PARROCCHIA: s.Giovanni Bosco e san Gaetano

STRUTTURA: senso unico viario, da via C.Orgiero a via  W.Fillak. Pedonalmente si collega, tramite il  sottopassaggio ferroviario, alla fine a nord, di via G.Spataro (nell’angolo proprio all’ingresso del cunicolo, ci sono un piccolo antico paracarro ed un inusato cancello ferrato senza numero).

  È servita dall’acquedotto Nicolay.

     

STORIA: la strada già esisteva in antico (vedi carta del Vinzoni, 1757) collegando a nord la fine della ‘via Superiore a nord’ (poi strada san Martino, oggi via C.Rolando) con il torrente Polcevera, allora non ancora racchiuso da argini. Delimitava le proprietà: a mare il vasto terreno del mag.co Stefano Lomellini Carlo; ed a nord del mag.ca Giovanna Lomellini.

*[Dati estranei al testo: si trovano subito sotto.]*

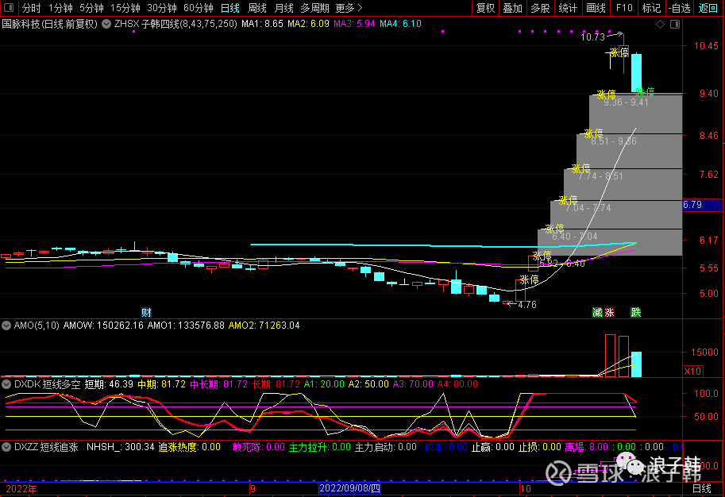This screenshot has width=725, height=497.
Task: Click the X10 volume scale label
Action: point(692,371)
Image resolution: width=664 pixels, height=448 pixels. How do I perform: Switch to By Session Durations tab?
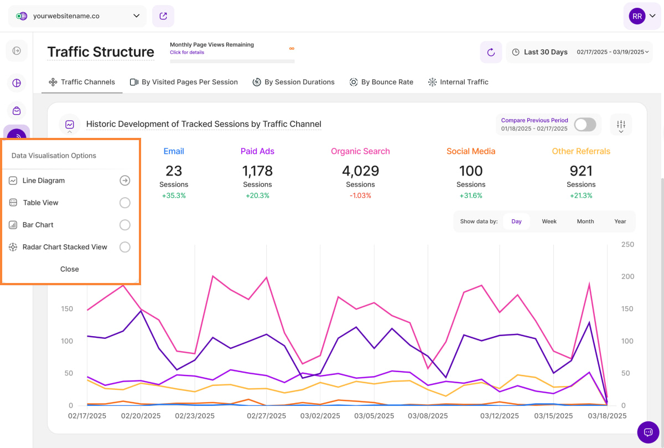coord(293,82)
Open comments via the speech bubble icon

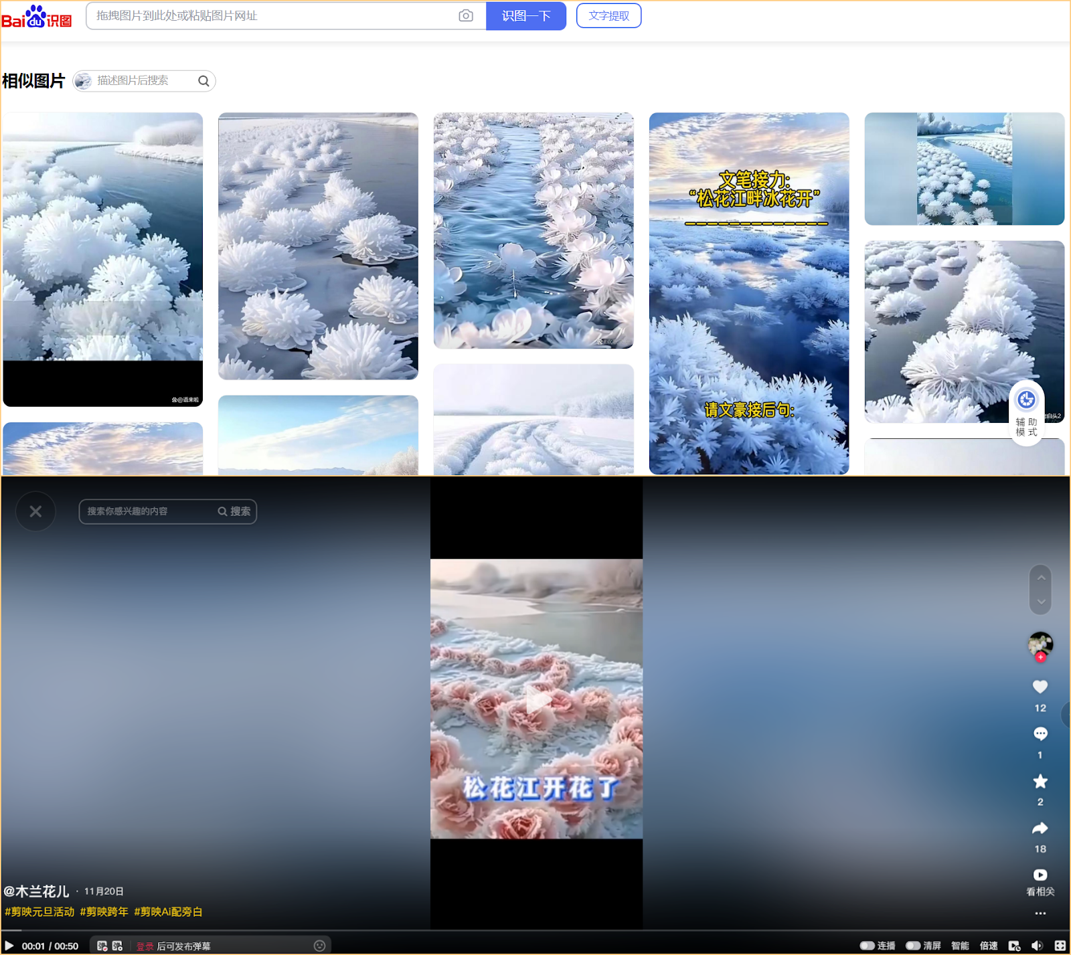click(x=1040, y=734)
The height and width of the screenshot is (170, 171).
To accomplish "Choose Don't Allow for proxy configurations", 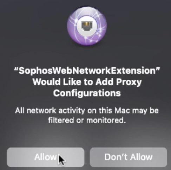I will click(x=129, y=157).
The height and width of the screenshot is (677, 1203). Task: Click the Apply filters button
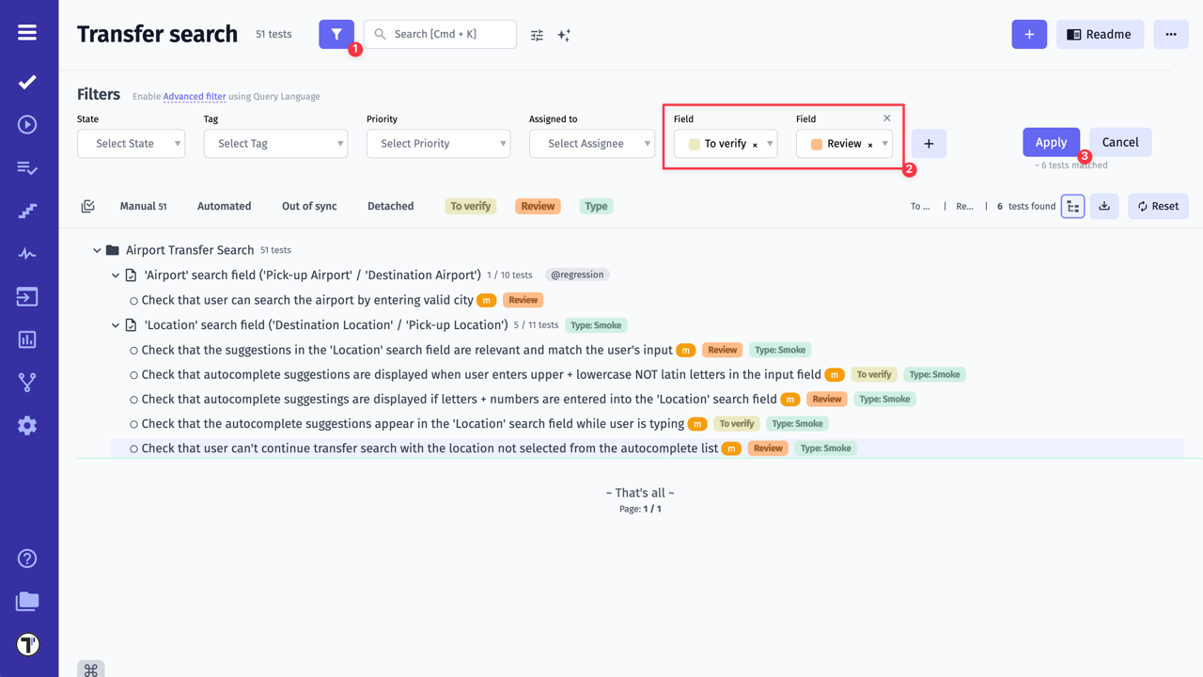(1051, 142)
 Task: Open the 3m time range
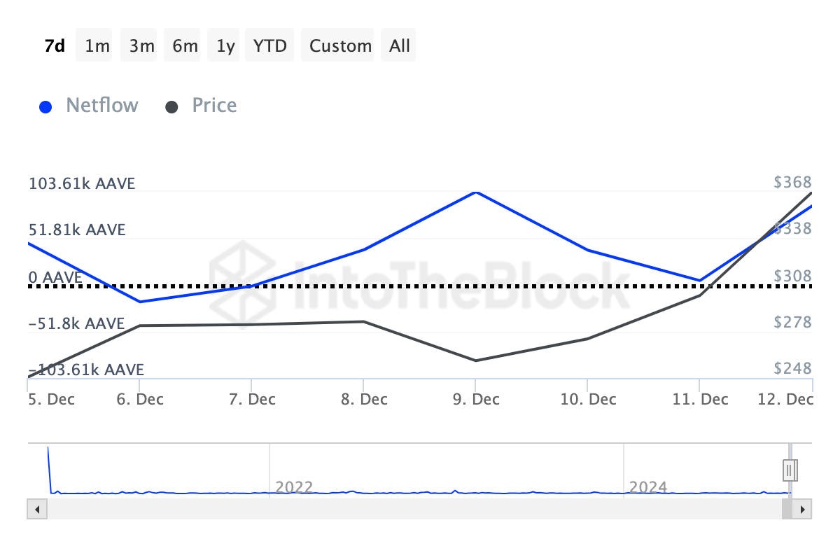pos(138,45)
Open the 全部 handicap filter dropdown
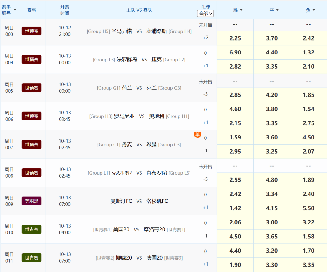 coord(206,13)
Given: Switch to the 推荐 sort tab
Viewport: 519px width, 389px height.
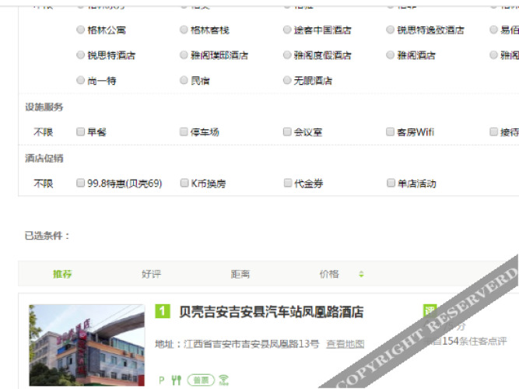Looking at the screenshot, I should [62, 274].
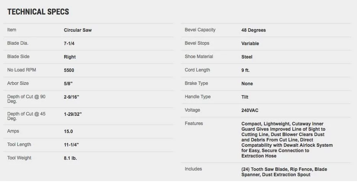
Task: Click the Voltage 240VAC value
Action: click(250, 110)
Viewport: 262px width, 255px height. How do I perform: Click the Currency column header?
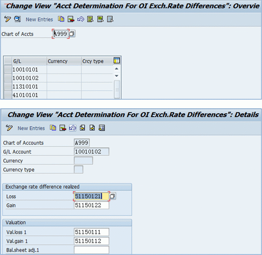point(64,61)
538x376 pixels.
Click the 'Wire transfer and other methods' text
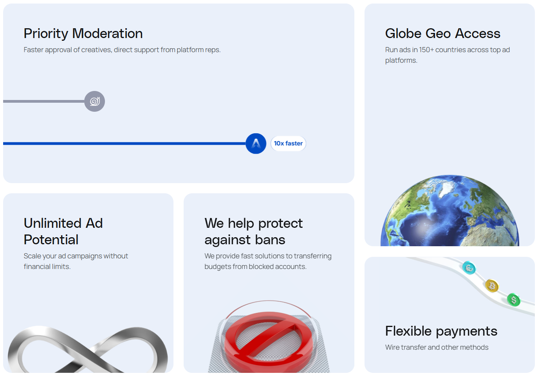point(437,347)
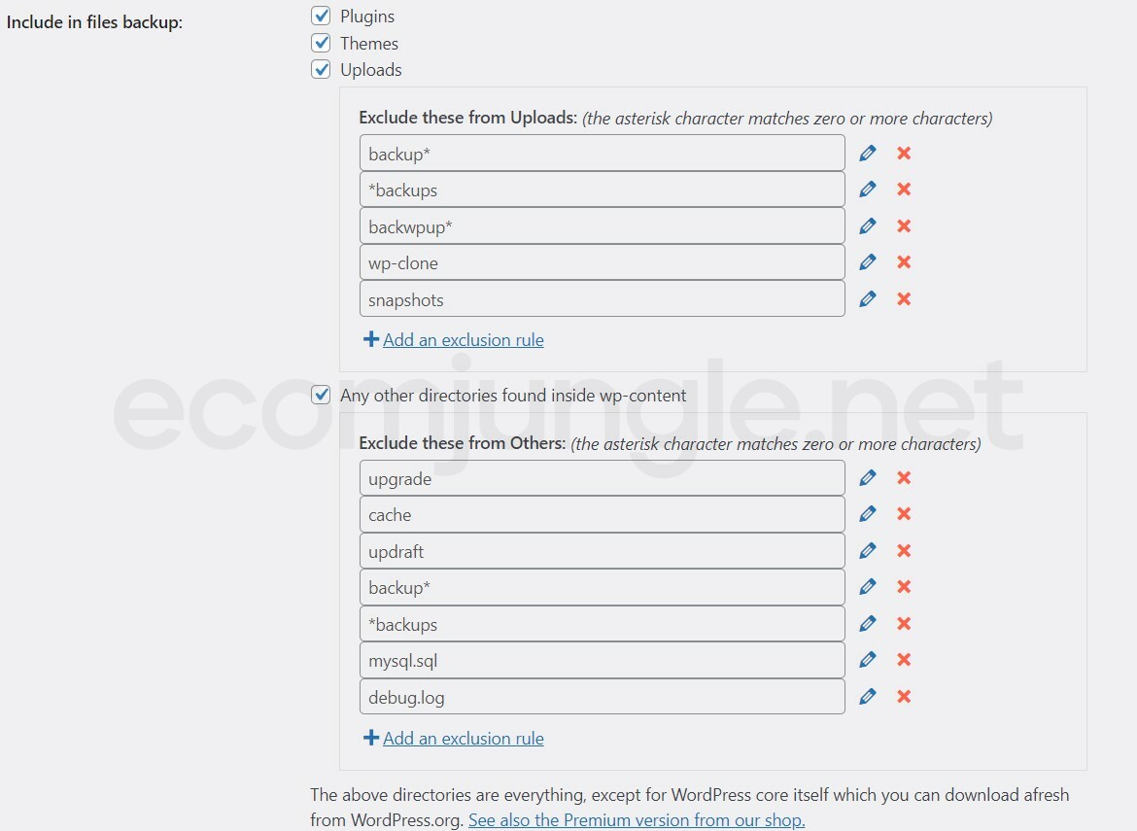1137x831 pixels.
Task: Remove the 'mysql.sql' exclusion rule
Action: [x=904, y=660]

   La ritroviamo ovviamente ancora anonima, in una carta del Porro del 1781 passante tra le proprietà del m.co Steffano Lomellino a sud e del m.co Giannetto Lomellino a nord, ambedue con una casa sulla strada principale. Portava al torrente, ove moriva. Nell’epoca della data della carta, si studiava il tracciato dell’attuale via Spataro: questo l’avrebbe tagliata quasi perpendicolare per congiungersi con la via principale, poco più a nord.

   Quindi senz’altro preesisteva alla ferrovia (1850), che col suo muraglione la sbarrò accorciandola a un quarto del suo primitivo percorso. 

   Tale era ancora all’inizio del 1900 con un primo nome non ufficializzato di “via Polceveracollegante la via Umberto I (via W.Fillak),  sia con via G.Garibaldi (via G.Spataro da poco nata a ponente della ferrovia), che con via Calatafimi (via C.Orgiero).

   Solo dopo il 1914 quando si andarono a cercare figure e gesta del Risorgimento, fu ufficialmente deciso chiamarla come oggi, delimitandola ‘da via Umberto I , verso la ferrovia’.

   Nel 1926 avvenne l’unificazione dei comuni limitrofi, nella Grande Genova; SPd’Arena conservò la titolazione di questa strada essendo l’unica delegazione a possederla. Fu classificata di 4ª categoria .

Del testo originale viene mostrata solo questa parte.